─── DATASET ENTRIES ───
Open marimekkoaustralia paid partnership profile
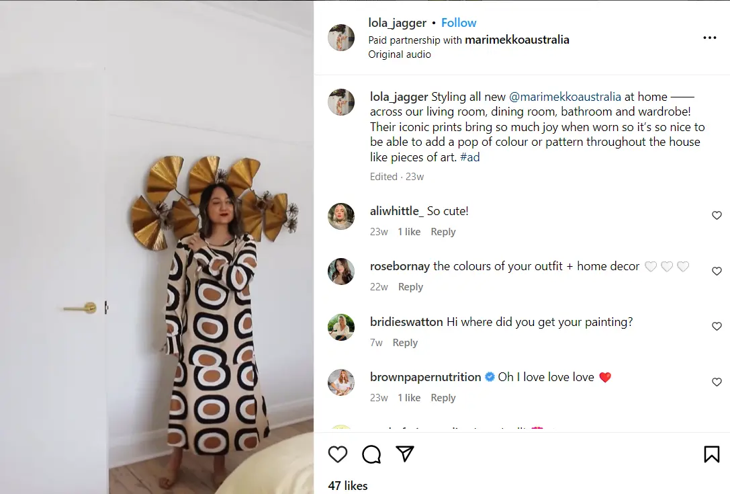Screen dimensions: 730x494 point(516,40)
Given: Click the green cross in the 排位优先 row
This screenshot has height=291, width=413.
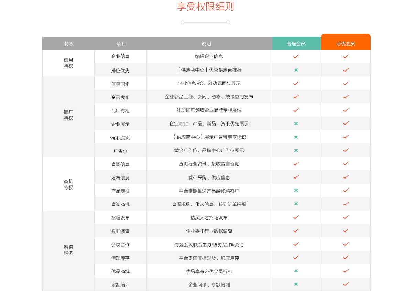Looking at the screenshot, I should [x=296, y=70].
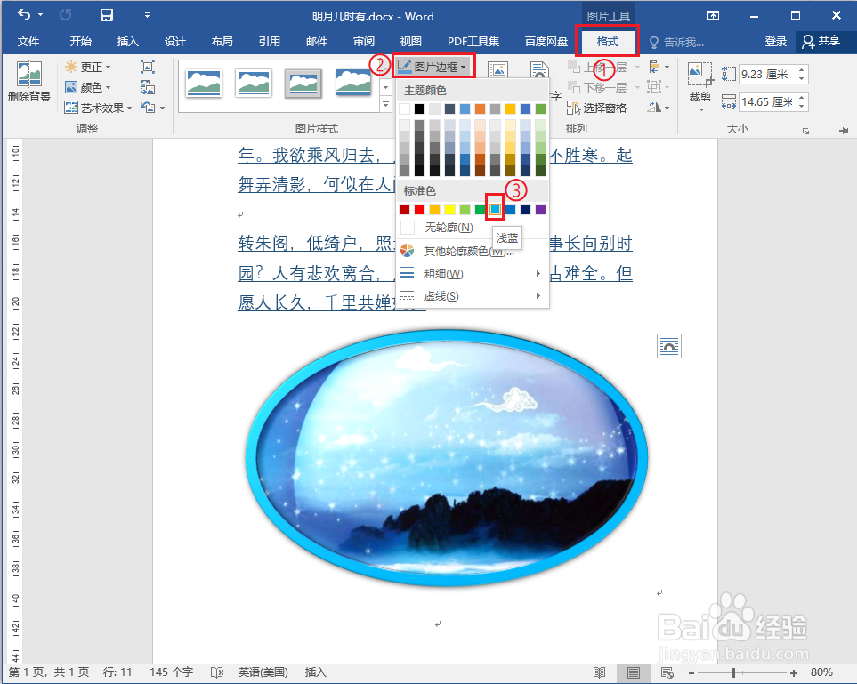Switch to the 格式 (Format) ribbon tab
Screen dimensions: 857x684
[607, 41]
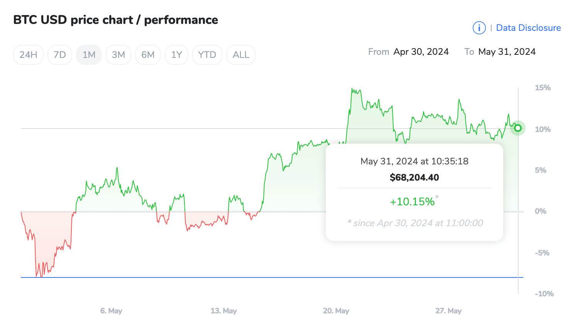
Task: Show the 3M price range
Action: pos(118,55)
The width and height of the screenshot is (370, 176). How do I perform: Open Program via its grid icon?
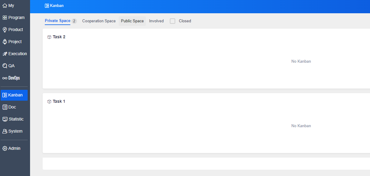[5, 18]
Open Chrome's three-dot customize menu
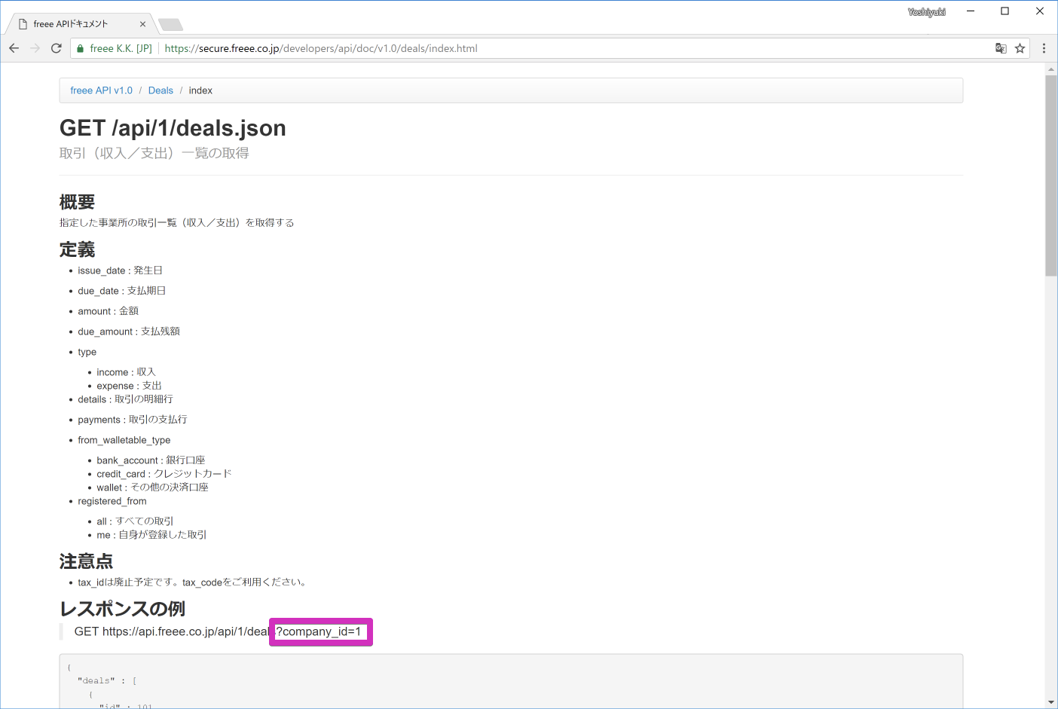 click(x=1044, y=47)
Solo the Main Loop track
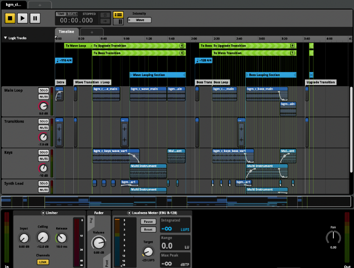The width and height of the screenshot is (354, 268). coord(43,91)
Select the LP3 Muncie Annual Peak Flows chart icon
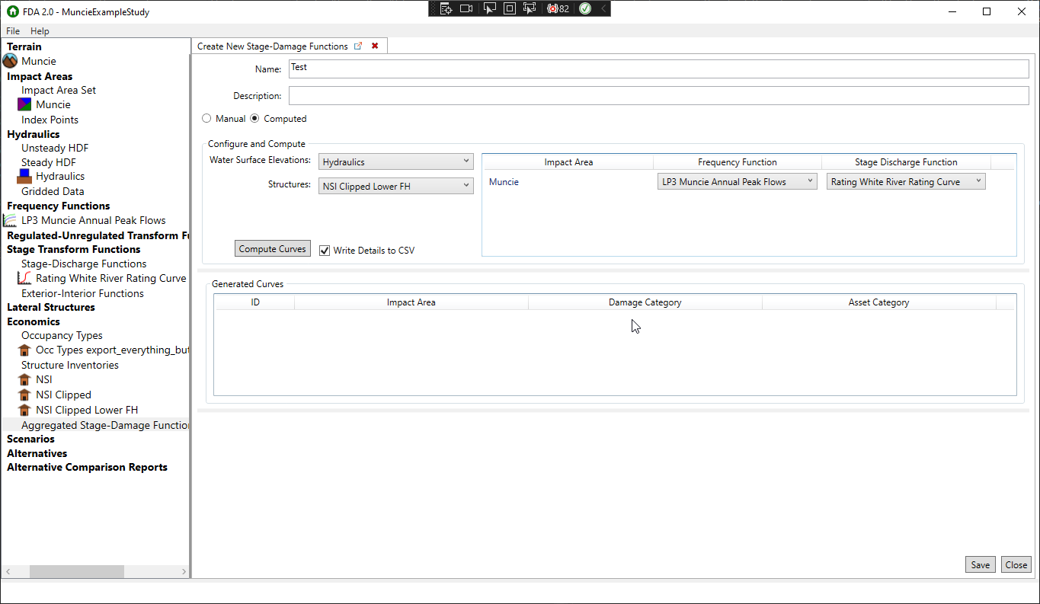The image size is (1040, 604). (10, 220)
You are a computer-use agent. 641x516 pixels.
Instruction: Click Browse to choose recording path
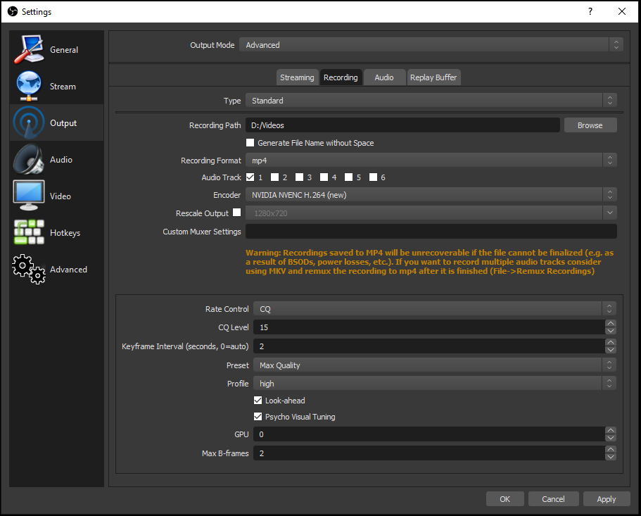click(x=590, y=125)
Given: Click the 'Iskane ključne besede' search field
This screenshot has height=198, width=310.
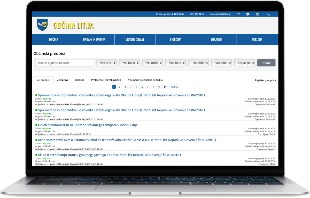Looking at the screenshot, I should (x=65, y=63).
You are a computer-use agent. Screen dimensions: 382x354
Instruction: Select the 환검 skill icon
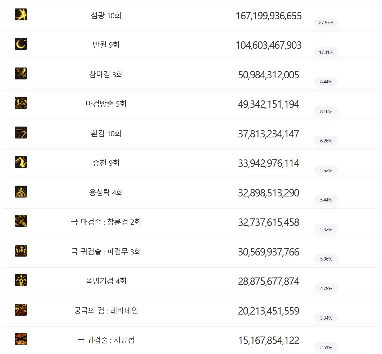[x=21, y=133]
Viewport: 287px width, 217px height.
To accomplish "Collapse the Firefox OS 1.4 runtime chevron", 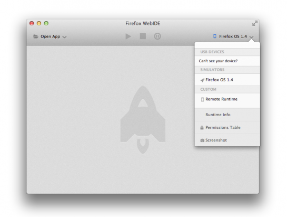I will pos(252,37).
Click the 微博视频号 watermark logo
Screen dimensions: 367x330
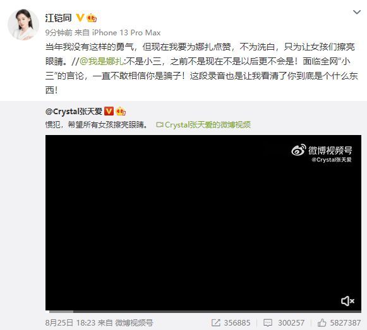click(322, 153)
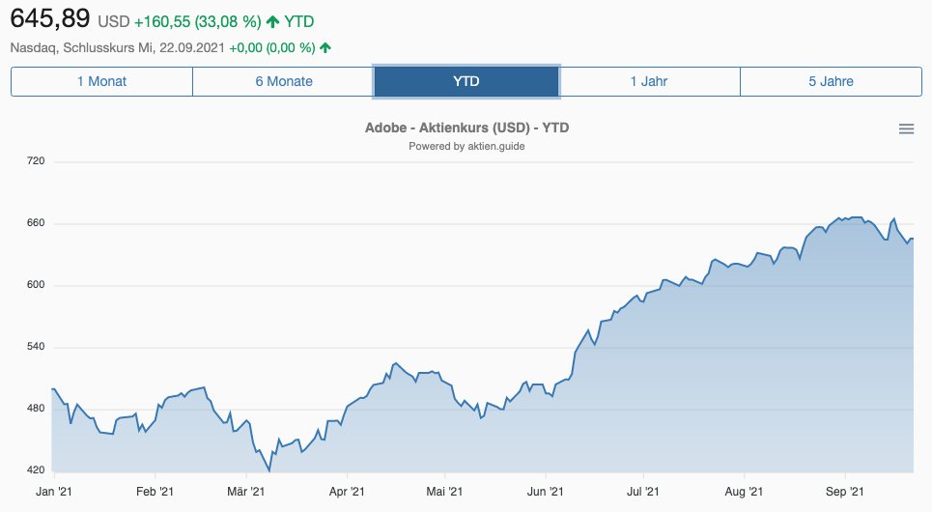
───
> **WHAT TO DO**
Your answer is only the number of lines in the listing above that include the string "Given".

> **EXERCISE SOLUTION**
2